- _DATA FOR ANALYSIS_
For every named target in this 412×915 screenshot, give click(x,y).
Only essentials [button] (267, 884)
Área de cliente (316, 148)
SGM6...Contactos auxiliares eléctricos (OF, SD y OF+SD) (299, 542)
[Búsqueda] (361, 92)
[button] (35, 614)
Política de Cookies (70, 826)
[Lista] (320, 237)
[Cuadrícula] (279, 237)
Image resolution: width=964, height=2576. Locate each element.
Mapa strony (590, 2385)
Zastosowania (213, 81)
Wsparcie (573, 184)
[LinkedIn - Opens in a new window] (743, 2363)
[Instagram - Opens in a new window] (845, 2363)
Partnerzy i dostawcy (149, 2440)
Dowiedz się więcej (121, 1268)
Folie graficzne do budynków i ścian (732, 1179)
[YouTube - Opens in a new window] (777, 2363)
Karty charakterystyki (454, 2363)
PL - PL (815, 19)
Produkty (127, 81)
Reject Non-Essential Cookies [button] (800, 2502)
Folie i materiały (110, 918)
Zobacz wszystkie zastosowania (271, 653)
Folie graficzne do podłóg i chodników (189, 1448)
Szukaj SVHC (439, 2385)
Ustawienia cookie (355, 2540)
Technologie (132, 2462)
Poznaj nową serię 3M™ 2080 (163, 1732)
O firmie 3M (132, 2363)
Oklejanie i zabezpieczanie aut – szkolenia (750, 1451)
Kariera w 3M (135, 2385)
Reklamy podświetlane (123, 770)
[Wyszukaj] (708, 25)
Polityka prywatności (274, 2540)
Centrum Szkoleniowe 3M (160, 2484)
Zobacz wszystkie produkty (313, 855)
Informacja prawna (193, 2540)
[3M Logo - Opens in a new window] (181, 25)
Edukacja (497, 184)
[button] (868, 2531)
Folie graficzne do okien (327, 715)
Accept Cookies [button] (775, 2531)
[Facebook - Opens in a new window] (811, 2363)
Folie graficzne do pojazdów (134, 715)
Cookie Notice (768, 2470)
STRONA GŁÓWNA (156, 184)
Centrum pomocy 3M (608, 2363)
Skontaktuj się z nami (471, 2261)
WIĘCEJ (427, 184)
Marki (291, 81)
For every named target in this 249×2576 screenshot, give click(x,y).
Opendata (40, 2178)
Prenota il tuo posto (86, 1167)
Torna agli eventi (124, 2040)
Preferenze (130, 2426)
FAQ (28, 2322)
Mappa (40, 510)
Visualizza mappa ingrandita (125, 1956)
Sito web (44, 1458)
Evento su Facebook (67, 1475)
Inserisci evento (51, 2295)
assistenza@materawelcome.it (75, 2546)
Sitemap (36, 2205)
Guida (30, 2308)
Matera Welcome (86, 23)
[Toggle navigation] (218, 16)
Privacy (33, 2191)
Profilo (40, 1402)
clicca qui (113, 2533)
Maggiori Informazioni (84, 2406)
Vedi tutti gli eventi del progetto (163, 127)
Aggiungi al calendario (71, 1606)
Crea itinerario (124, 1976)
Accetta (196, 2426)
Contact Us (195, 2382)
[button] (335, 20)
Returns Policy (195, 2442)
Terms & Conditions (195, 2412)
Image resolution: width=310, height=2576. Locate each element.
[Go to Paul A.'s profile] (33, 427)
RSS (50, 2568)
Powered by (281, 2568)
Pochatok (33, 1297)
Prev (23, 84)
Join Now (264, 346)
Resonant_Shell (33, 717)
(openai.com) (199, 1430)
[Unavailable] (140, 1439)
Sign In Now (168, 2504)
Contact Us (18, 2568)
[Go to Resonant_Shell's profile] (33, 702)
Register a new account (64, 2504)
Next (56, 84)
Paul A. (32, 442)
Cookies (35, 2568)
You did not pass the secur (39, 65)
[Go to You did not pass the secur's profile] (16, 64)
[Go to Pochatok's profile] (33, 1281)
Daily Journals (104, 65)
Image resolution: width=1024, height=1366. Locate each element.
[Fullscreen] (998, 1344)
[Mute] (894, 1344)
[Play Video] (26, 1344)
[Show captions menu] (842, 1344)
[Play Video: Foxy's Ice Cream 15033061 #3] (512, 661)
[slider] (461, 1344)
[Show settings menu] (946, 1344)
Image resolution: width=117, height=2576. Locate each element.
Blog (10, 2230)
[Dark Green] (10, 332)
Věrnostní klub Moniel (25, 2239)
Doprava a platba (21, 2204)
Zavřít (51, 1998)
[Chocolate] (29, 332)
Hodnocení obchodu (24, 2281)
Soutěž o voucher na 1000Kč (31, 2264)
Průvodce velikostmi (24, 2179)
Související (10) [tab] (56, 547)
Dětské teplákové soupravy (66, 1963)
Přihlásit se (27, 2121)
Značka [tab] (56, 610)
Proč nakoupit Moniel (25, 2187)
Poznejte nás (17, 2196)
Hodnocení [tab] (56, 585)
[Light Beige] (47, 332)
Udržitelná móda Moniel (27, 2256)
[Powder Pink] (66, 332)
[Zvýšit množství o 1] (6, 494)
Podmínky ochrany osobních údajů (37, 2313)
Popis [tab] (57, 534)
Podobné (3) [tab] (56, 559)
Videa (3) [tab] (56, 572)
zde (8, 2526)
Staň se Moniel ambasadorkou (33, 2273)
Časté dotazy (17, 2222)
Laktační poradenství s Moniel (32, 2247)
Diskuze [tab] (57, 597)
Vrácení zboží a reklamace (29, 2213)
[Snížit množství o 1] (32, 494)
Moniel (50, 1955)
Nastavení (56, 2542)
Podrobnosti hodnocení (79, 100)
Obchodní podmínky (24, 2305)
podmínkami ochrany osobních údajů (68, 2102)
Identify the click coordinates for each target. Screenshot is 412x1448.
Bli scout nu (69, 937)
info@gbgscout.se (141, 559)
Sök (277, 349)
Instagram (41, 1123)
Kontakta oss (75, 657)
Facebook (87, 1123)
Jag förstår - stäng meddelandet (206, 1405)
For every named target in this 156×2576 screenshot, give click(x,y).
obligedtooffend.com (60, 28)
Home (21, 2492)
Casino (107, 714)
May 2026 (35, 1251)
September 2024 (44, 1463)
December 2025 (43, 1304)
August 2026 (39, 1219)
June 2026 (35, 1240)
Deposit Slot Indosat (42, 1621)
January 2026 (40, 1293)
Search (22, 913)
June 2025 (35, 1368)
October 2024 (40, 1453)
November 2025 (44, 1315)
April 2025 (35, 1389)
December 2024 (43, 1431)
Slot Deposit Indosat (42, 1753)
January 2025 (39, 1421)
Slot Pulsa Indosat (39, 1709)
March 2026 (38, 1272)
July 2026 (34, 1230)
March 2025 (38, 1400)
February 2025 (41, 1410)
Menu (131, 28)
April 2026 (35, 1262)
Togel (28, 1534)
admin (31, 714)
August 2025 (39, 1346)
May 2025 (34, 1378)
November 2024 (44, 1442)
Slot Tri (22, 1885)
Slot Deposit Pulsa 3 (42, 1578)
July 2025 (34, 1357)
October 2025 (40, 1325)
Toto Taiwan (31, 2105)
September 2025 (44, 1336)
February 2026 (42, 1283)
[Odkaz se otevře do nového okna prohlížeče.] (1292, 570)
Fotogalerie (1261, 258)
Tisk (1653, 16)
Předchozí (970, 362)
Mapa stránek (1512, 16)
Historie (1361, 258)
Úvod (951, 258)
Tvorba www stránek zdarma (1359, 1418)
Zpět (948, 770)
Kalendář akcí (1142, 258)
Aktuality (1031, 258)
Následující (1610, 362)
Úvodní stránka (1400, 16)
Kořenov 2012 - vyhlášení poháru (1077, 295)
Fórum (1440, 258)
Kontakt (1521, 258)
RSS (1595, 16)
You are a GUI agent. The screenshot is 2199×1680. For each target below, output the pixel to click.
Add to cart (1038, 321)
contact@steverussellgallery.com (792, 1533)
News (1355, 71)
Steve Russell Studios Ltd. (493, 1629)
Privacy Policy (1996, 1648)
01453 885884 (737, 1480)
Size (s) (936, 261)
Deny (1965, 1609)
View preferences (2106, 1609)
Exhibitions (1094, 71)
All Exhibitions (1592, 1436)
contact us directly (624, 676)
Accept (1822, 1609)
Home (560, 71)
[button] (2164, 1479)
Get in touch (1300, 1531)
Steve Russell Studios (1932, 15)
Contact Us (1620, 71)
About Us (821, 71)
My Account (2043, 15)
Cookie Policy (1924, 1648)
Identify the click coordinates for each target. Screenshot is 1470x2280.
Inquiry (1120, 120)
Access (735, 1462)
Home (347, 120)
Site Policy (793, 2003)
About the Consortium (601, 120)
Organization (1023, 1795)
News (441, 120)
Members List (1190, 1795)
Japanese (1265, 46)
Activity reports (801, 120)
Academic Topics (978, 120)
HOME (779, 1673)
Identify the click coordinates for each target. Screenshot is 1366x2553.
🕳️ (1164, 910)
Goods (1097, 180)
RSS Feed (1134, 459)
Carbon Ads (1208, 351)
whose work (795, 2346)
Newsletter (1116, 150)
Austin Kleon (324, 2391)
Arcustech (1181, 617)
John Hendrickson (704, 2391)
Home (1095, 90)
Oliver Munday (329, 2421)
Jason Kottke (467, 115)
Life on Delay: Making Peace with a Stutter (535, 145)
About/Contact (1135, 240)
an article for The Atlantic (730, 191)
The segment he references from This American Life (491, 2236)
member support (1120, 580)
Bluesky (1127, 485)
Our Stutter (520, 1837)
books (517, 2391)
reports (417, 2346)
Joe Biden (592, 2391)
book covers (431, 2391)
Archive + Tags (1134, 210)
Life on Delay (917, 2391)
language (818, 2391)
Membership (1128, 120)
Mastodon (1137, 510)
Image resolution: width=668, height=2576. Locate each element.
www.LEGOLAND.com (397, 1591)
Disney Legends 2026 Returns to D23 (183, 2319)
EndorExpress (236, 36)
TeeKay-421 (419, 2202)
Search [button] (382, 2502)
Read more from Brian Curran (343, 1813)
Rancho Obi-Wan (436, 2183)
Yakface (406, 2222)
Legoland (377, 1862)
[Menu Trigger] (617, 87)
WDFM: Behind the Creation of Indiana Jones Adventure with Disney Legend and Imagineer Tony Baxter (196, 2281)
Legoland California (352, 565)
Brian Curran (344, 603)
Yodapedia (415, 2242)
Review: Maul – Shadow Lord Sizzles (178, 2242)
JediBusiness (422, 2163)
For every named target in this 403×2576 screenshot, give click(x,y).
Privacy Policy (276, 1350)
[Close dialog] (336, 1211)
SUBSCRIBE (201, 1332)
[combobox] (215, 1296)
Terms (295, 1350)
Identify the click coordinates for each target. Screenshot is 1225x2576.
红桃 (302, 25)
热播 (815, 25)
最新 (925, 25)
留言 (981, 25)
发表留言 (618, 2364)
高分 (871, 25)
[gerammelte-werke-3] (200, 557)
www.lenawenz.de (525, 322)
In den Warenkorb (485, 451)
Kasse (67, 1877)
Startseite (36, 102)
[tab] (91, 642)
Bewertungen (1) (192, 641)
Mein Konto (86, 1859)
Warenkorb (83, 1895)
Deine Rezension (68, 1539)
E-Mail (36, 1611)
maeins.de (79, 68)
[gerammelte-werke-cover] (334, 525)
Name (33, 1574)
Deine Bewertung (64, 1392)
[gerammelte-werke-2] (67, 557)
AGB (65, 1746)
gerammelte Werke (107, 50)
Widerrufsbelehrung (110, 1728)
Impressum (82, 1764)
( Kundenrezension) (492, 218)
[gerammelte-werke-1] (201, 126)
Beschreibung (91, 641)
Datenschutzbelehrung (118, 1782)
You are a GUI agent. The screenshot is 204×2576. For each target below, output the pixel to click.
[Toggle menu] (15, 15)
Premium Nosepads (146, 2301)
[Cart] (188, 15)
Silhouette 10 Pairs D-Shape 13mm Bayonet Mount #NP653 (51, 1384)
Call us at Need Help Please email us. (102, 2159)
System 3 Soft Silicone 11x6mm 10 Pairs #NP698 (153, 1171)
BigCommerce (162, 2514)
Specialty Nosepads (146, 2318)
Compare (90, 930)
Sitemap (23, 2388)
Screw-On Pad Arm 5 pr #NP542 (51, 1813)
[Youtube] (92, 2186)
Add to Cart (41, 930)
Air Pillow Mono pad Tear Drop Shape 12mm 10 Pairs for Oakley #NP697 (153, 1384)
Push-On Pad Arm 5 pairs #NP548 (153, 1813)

- _WHAT TO WORK ON_
Copy out the lines above that hold the string "Nosepads".

- _SOLUTION_
Premium Nosepads (146, 2301)
Specialty Nosepads (146, 2318)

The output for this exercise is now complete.